Andrew Krywaniuk wrote:
<trimmed...>
> >       But I also disagree with the idea that the goal of our
> > heartbeat is for
> > IKE's benefit alone. This discussion certianly started because we were
> > debating IKE continous move Vs. dangeling implementations and IKE
> > heartbeats were originally suggested as a way to help us clean up IKE
> > state more confidently when we can know that a peer is nolonger
> > responsive.
> 
> I disagree. I think this discussion started because we need heartbeats for
> ipsra. The fact that the same issue came up in the dangling SA thread was a
> 'triggered coincidence'.

This issue touches remote access, but that is not the extent of it. I
have no idea what a triggered coincidence is (other than an oxymoron),
but the fact is that this issue is being discussed on the general ipsec
list, not the ipsra list, and there is a reason for that.

> > But others have mentioned, and I agree, that heartbeat or
> > dead-peer-detection should serve other purposes as well and
> > among these
> > are fail-over action triggering, and alert generation. This is not to
> > say that dead-peer-detection cannot be within IKE. I am just trying to
> > get the list to consider that we do have more options and
> > should examine
> > them.
> 
> I think these are orthagonal issues. The first step will always be
> detection, but dead peer detection is useless if you don't do anything about
> it. After you detect the dead peer you have to have a response, which may be
> an alert, an attempt to reconnect, or a fail-over protocol.
> 

I think you mean "orthogonal", and "independent" would perhaps be more
forthright, even if it is still wrong. We want to detect the fact that a
peer is no longer there for the express purpose of taking some action -
these are hardly unrelated, independent, or orthogonal. 

I introduced the term "dead peer detection" into this discussion
originally because I believe that this is a dimension of the discussion
that was being neglected. There are (at least) 2 ways to look at this:
in one, we expect the remote peer to actively announce that it is still
alive; in another, we detect that the remote peer is no longer present
using various cues which we have yet to discuss. 

There seem to be a few issues here: first, there seems to be a
requirement that we detect when we are black-holing packets. Second,
there seems to be a requirement for detecting when a remote access
client terminates a session in order to facilitate accounting. These are
closely related, and not unique to the remote access scenario.

Does anyone have additional requirements we are trying to satisfy?

Given exercise 1: The IPsec heartbeat message lists the possible responses once a dead peer has been detected. Name all of them.
Given exercise 2: Write out the section of the IPsec heartbeat message that opens with the words containing "I introduced the" and closes with "yet to discuss.".

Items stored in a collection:
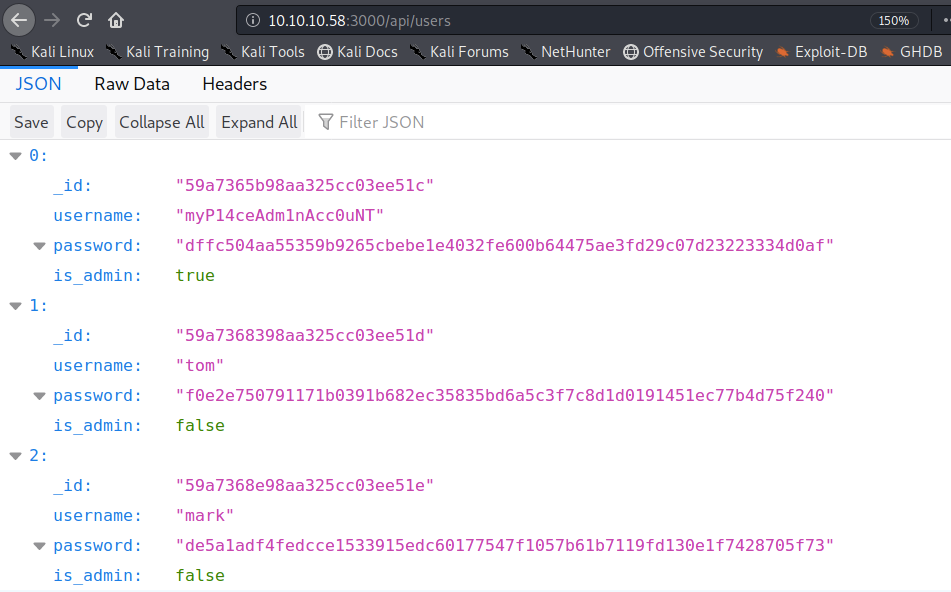Open the Kali Docs bookmark
The image size is (951, 592).
[357, 52]
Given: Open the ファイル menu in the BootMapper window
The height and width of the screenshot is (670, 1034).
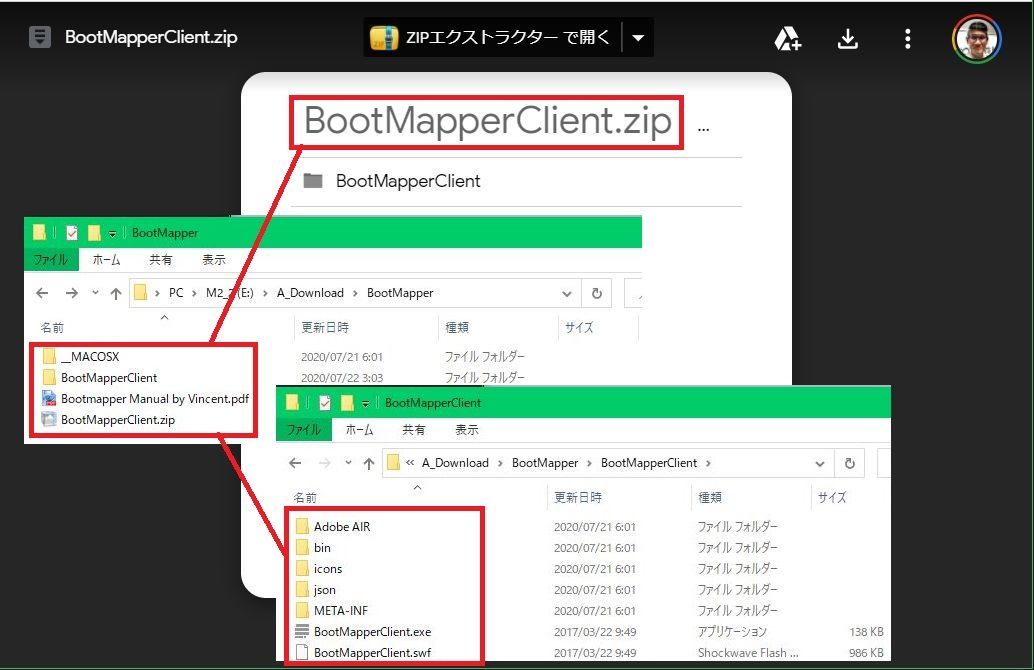Looking at the screenshot, I should point(51,259).
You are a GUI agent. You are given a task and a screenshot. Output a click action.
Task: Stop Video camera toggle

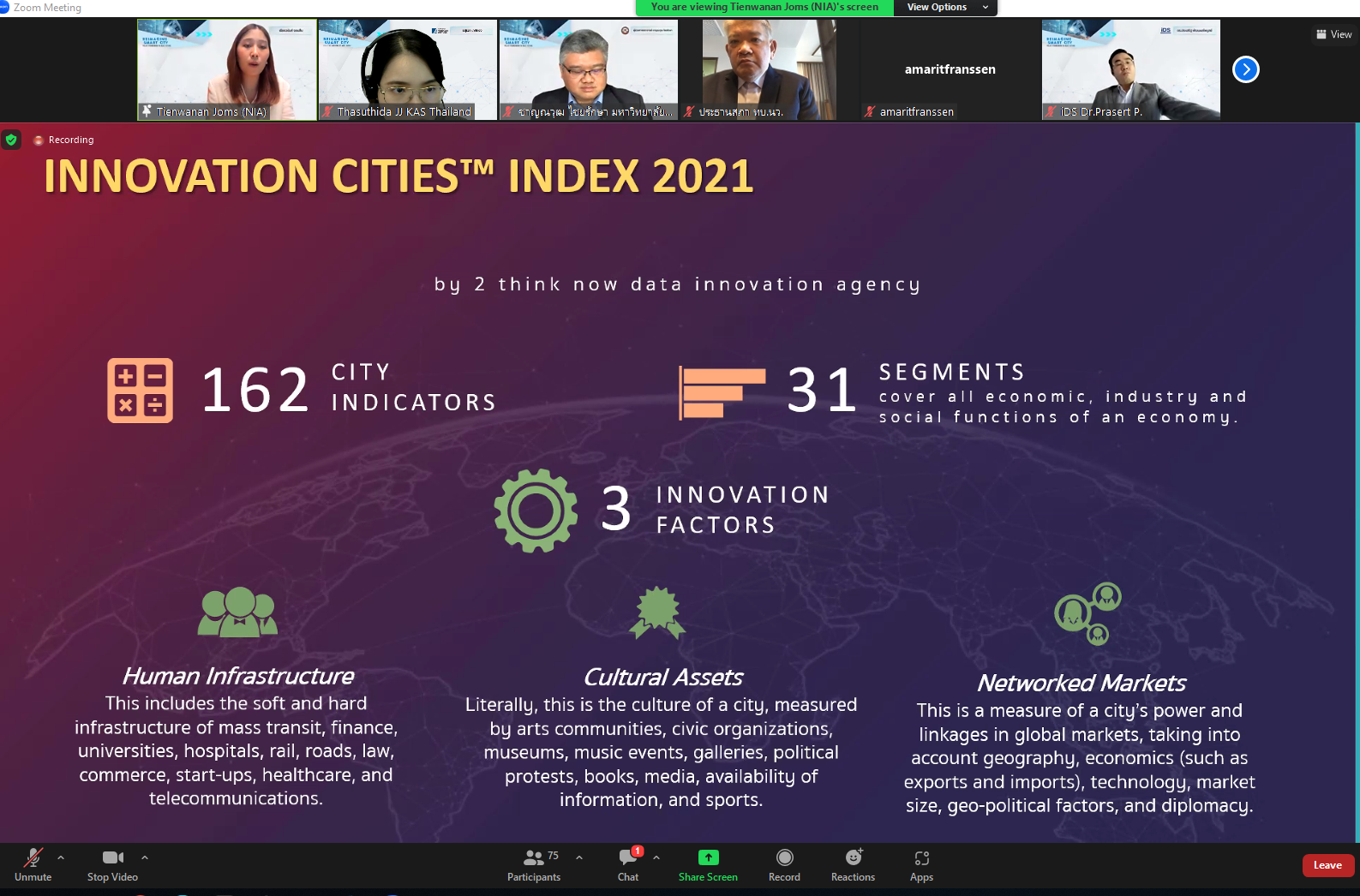[x=112, y=863]
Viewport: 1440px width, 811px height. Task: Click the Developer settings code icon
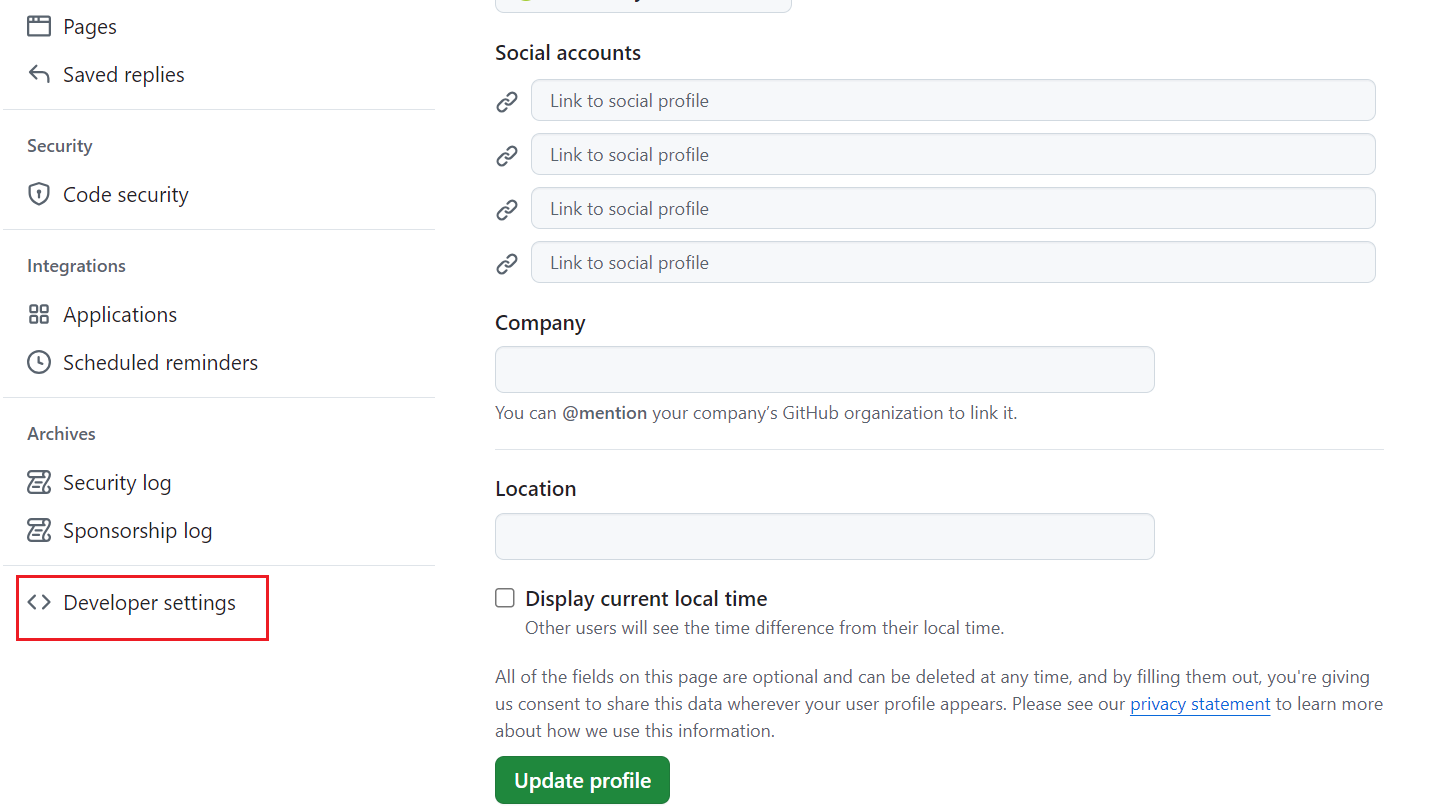pos(39,603)
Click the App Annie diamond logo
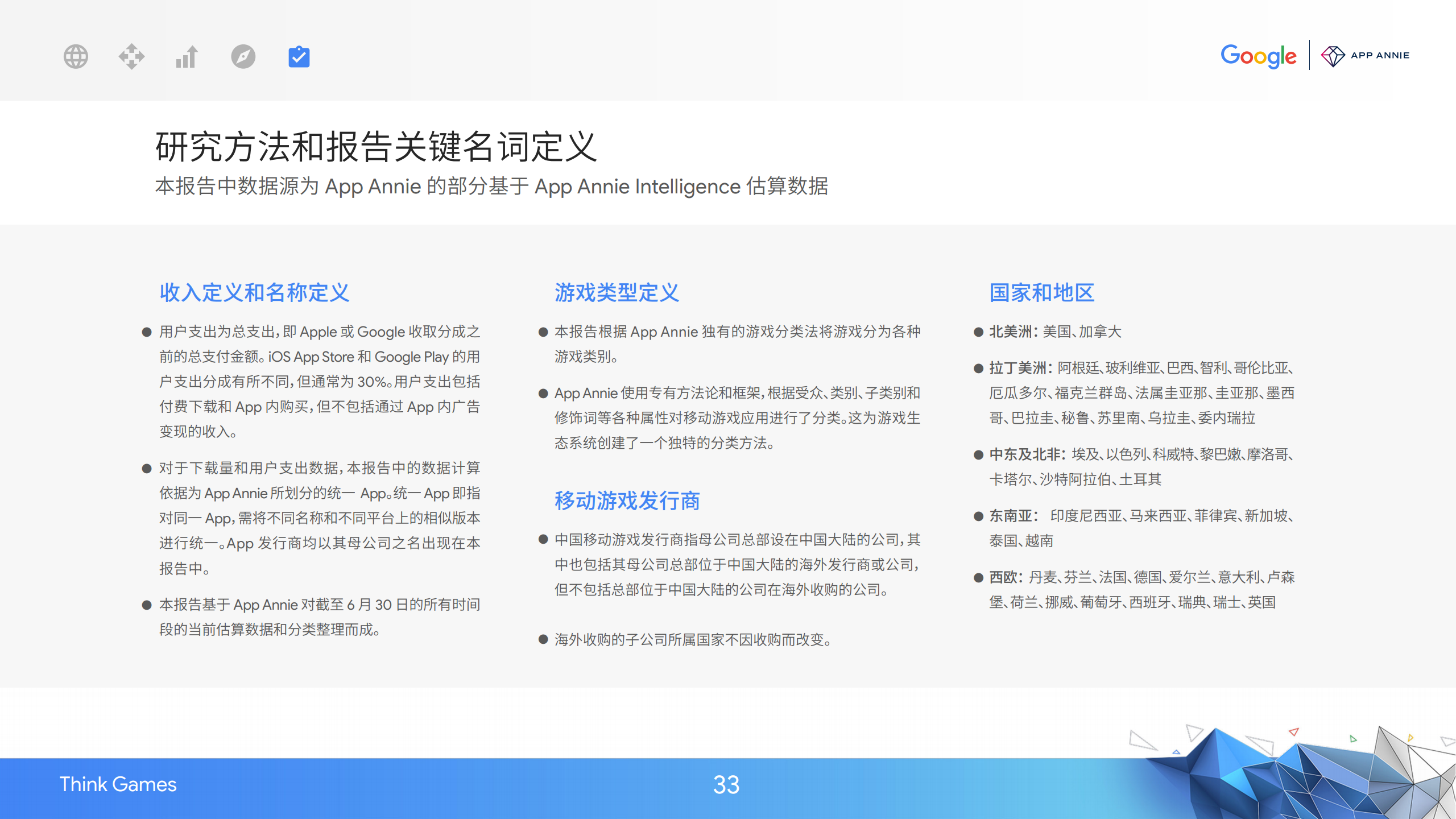Image resolution: width=1456 pixels, height=819 pixels. pyautogui.click(x=1332, y=56)
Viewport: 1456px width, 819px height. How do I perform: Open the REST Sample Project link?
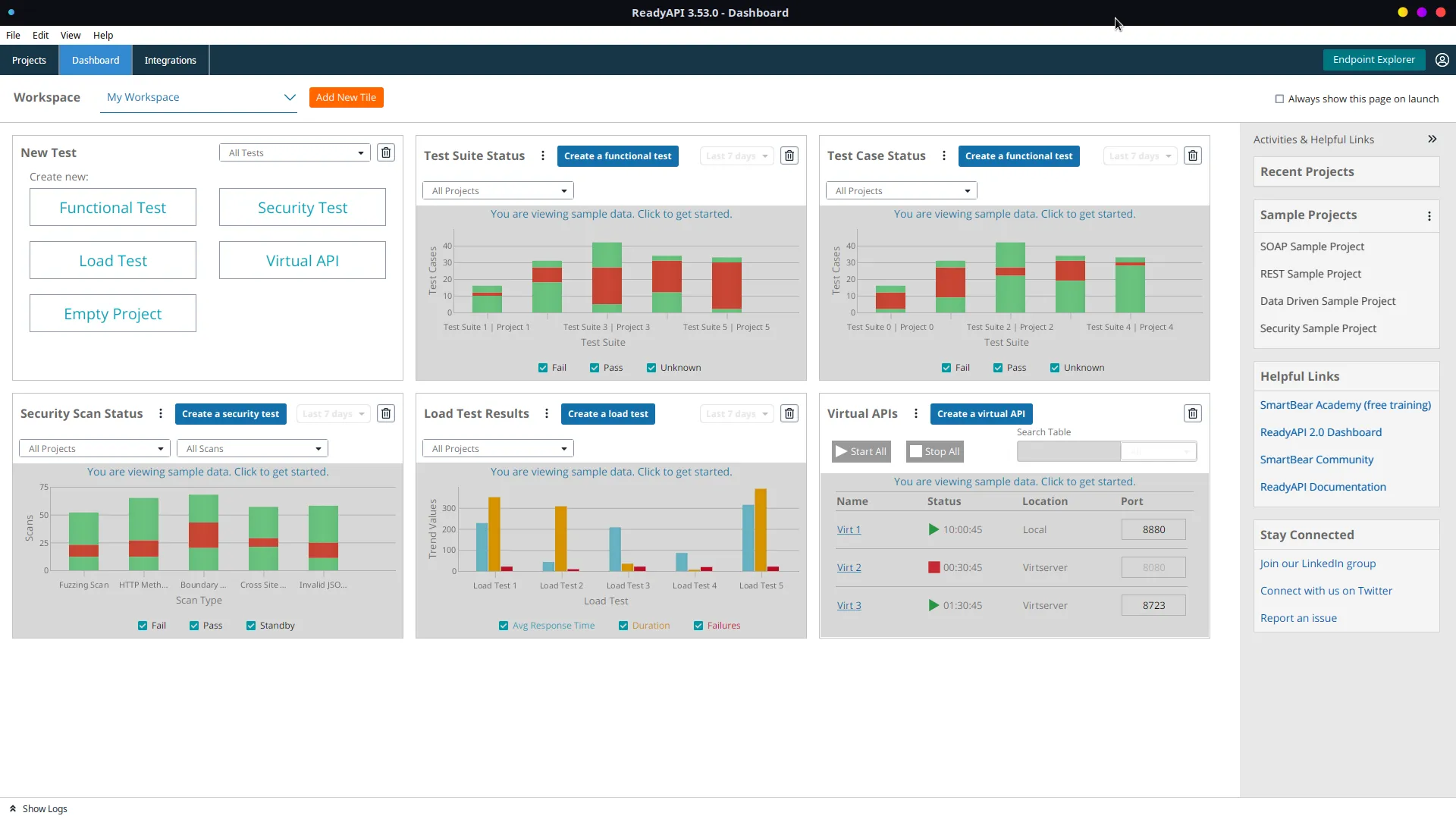click(1310, 273)
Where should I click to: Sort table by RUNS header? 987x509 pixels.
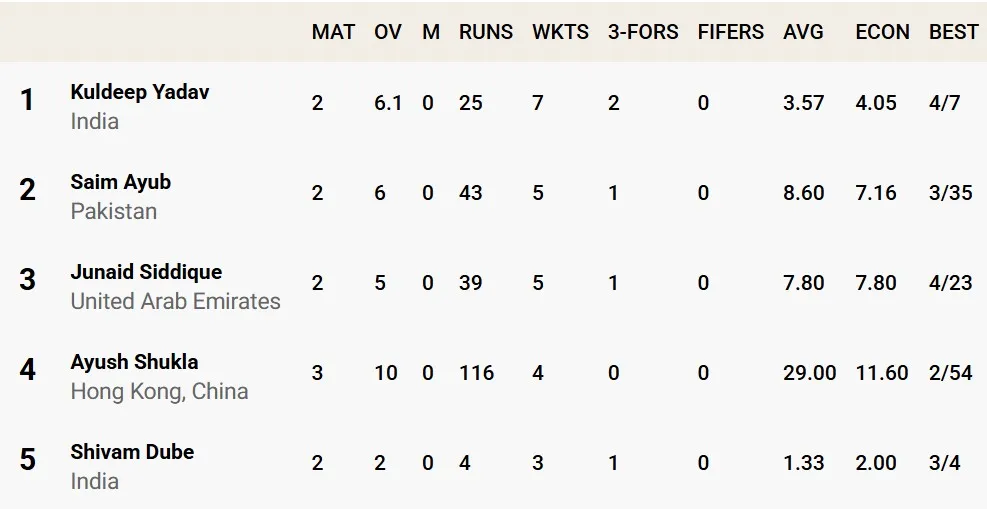(x=486, y=32)
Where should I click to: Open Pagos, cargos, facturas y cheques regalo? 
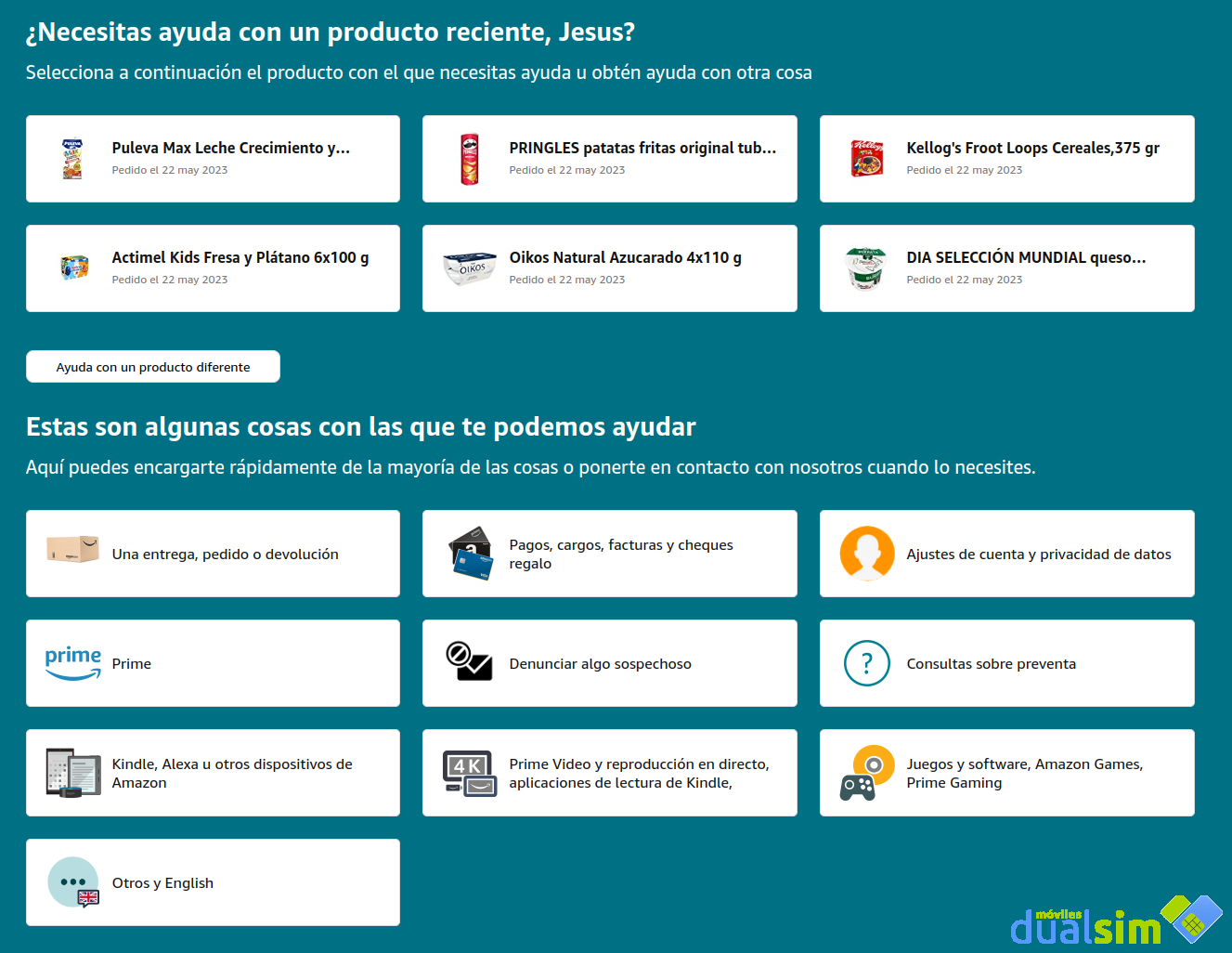click(610, 553)
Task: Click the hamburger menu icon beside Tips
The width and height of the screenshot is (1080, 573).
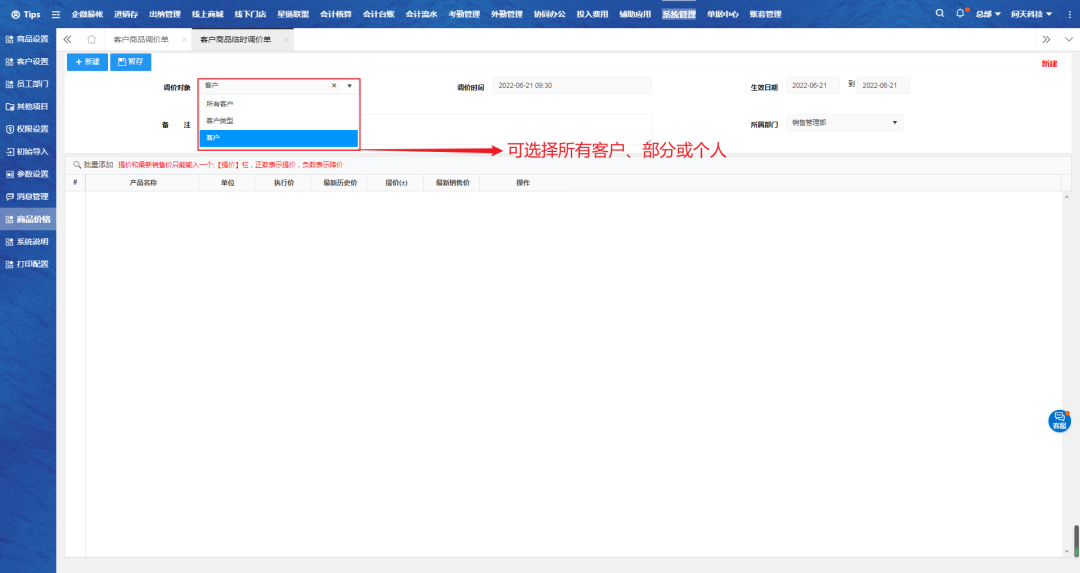Action: tap(56, 14)
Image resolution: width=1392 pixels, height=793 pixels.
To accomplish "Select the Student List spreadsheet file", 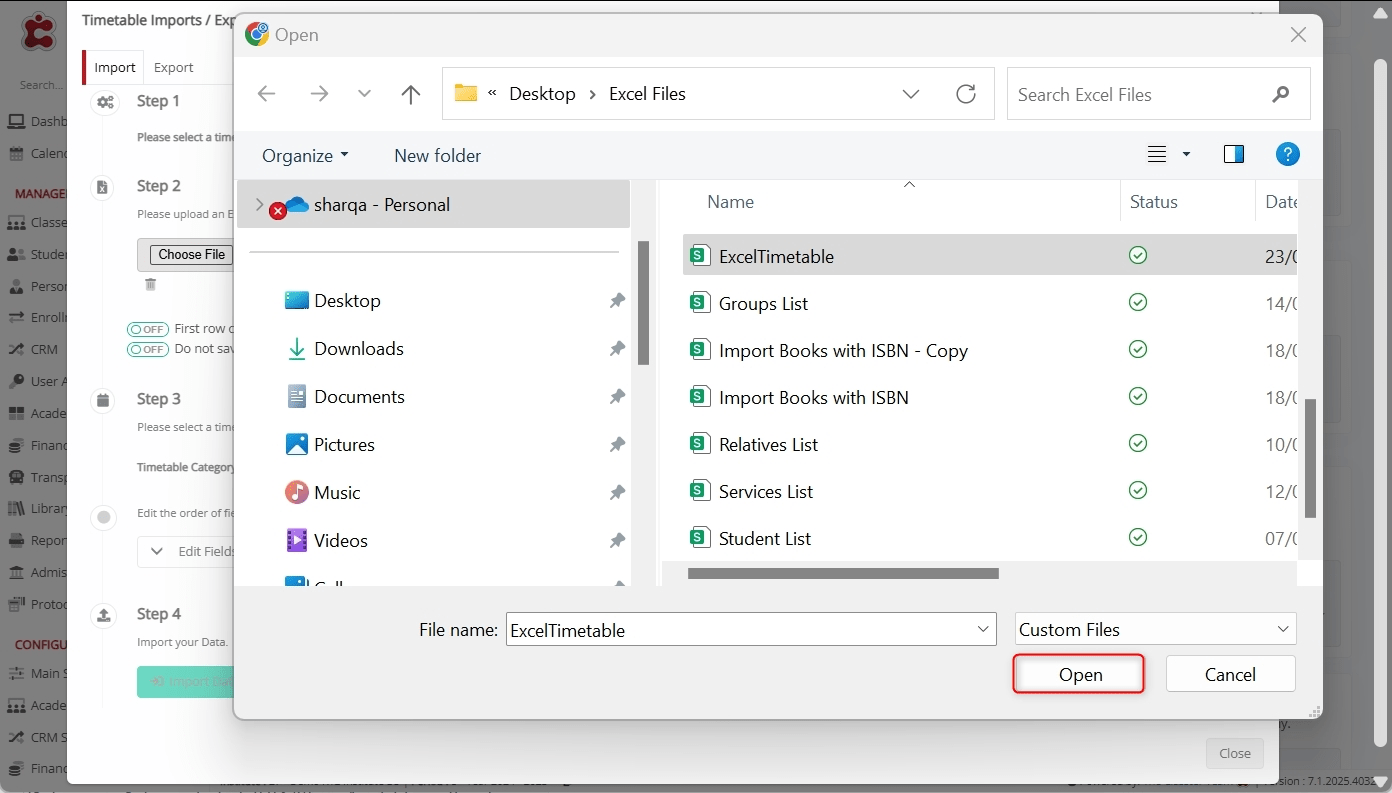I will [x=764, y=538].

Exercise result 1:
- An alert
- An attempt to reconnect
- A fail-over protocol

Exercise result 2:
I introduced the term "dead peer detection" into this discussion
originally because I believe that this is a dimension of the discussion
that was being neglected. There are (at least) 2 ways to look at this:
in one, we expect the remote peer to actively announce that it is still
alive; in another, we detect that the remote peer is no longer present
using various cues which we have yet to discuss.